A condução dos grupos pelos pesquisadores foi orientada e uniformizada por meio de roteiro pré-testado, que continha as questões da temática de interesse, e por instrutivo contendo o passo a passo do trabalho de campo. É importante salientar que todos os 17 integrantes da equipe do trabalho de campo participaram da discussão do tema, da organização e estruturação do trabalho de campo e da construção do roteiro de questões.

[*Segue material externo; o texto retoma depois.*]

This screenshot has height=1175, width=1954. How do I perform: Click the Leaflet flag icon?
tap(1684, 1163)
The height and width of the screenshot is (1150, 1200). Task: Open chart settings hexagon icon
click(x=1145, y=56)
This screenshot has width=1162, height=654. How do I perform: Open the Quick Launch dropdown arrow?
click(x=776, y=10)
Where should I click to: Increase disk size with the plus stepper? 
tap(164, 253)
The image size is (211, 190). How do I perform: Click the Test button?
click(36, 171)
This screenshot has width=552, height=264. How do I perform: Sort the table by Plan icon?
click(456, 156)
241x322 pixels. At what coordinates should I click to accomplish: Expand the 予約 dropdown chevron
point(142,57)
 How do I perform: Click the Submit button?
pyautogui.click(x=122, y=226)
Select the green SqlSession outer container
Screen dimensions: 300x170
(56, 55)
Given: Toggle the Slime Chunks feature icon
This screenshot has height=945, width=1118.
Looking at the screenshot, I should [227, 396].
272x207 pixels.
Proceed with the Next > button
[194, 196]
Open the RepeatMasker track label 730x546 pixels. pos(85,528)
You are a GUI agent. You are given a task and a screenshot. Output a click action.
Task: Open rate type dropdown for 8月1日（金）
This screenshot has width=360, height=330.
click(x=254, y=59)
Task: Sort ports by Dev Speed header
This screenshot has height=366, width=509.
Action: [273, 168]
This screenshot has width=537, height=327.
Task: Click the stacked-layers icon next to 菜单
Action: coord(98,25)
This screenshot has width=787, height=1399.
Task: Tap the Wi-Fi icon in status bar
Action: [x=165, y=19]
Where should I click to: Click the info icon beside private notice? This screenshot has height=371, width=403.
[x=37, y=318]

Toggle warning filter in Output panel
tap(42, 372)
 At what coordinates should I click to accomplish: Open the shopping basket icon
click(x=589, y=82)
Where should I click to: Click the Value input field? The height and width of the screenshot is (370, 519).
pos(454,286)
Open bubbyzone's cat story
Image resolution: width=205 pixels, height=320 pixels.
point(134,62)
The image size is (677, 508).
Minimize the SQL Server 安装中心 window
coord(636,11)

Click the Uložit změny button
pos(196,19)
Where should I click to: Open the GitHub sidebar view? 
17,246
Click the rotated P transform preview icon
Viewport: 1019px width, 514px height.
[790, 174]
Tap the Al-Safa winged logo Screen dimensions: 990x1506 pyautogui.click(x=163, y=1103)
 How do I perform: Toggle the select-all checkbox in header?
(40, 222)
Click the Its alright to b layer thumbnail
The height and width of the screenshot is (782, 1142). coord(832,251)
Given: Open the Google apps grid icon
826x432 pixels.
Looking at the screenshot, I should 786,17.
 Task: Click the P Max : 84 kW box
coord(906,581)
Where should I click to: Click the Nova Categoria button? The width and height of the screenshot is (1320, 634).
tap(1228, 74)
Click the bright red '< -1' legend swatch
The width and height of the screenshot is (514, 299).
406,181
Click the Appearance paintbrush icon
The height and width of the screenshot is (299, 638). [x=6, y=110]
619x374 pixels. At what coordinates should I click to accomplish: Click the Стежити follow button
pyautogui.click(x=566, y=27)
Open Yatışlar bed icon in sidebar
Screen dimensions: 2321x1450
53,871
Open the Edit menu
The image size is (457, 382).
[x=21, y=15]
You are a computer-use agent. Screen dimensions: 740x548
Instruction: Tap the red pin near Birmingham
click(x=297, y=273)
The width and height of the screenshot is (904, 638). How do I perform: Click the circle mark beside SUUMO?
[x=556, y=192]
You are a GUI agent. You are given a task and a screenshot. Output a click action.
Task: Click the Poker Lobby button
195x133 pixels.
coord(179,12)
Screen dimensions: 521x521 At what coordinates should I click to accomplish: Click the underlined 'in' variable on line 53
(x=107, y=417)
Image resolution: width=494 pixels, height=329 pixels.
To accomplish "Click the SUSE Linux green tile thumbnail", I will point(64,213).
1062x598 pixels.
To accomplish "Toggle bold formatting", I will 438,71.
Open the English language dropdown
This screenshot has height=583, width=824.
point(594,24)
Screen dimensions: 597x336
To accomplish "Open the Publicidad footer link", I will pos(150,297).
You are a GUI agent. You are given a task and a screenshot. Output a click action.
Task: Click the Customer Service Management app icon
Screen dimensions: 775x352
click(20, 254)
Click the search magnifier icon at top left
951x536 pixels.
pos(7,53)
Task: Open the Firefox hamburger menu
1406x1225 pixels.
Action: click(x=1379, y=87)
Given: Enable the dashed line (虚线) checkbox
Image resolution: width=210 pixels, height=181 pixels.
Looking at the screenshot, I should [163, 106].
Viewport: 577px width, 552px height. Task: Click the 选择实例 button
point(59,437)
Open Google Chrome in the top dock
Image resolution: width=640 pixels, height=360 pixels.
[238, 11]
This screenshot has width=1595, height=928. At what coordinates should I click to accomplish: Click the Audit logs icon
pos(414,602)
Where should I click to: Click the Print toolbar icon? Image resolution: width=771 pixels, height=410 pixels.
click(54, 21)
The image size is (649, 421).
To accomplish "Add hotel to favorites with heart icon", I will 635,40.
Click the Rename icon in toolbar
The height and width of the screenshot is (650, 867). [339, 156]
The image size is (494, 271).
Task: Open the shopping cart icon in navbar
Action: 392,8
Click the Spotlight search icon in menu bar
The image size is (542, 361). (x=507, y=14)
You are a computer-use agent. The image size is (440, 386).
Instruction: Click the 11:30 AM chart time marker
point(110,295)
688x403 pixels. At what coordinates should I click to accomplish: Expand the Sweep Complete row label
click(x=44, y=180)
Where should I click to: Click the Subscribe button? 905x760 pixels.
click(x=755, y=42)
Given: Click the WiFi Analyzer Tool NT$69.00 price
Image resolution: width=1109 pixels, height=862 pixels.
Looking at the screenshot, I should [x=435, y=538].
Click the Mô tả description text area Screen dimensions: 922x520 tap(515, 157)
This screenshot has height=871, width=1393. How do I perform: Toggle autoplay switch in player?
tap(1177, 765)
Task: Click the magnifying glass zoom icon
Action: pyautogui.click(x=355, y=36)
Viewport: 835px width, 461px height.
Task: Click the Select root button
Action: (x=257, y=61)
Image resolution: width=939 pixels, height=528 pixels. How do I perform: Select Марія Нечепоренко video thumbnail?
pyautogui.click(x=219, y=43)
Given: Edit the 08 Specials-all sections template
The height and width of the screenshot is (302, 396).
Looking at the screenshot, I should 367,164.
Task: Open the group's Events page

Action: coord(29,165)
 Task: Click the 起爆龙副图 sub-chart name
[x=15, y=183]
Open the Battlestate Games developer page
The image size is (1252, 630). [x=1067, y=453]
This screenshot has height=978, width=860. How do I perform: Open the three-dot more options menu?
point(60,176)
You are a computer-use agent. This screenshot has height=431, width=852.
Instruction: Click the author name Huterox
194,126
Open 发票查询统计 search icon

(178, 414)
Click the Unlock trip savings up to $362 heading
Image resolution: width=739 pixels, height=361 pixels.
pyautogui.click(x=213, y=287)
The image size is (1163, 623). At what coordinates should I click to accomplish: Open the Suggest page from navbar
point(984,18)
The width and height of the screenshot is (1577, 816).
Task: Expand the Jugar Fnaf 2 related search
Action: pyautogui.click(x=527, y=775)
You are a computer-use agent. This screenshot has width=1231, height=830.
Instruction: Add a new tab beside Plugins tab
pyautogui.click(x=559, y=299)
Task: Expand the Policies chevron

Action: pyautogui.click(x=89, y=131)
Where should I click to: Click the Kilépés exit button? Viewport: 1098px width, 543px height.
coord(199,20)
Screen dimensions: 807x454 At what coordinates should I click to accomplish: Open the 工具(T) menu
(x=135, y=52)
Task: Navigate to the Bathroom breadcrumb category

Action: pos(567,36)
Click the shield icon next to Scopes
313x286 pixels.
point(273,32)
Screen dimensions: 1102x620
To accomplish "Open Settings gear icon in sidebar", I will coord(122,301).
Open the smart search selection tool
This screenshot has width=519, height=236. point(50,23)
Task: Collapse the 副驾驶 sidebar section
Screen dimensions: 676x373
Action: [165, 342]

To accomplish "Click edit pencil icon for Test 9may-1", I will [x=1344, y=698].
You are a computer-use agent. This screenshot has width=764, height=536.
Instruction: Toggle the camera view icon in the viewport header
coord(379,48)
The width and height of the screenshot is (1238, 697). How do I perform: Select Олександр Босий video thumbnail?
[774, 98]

O registro dos dados empíricos foi realizado pela gravação das falas de cada grupo. A etapa da análise foi iniciada pelas transcrições das gravações, seguida por uma leitura exaustiva do material transcrito. A seguir, foram definidas categorias analíticas geradas pela articulação dos pressupostos da teoria condutora do estudo com os dados empíricos coletados e, assim, prosseguiu-se com a análise, realizada por um movimento incessante entre as fontes empíricas e teóricas, característico do método hermenêutico-dialético descrito por Minayo (1998). O entrelaçamento entre teoria e prática gerou três categorias de análise: 1) Violência: dominação nas relações humanas, 2) Sociabilidade masculina: modelo centrado na dominação, e 3) Superação da violência.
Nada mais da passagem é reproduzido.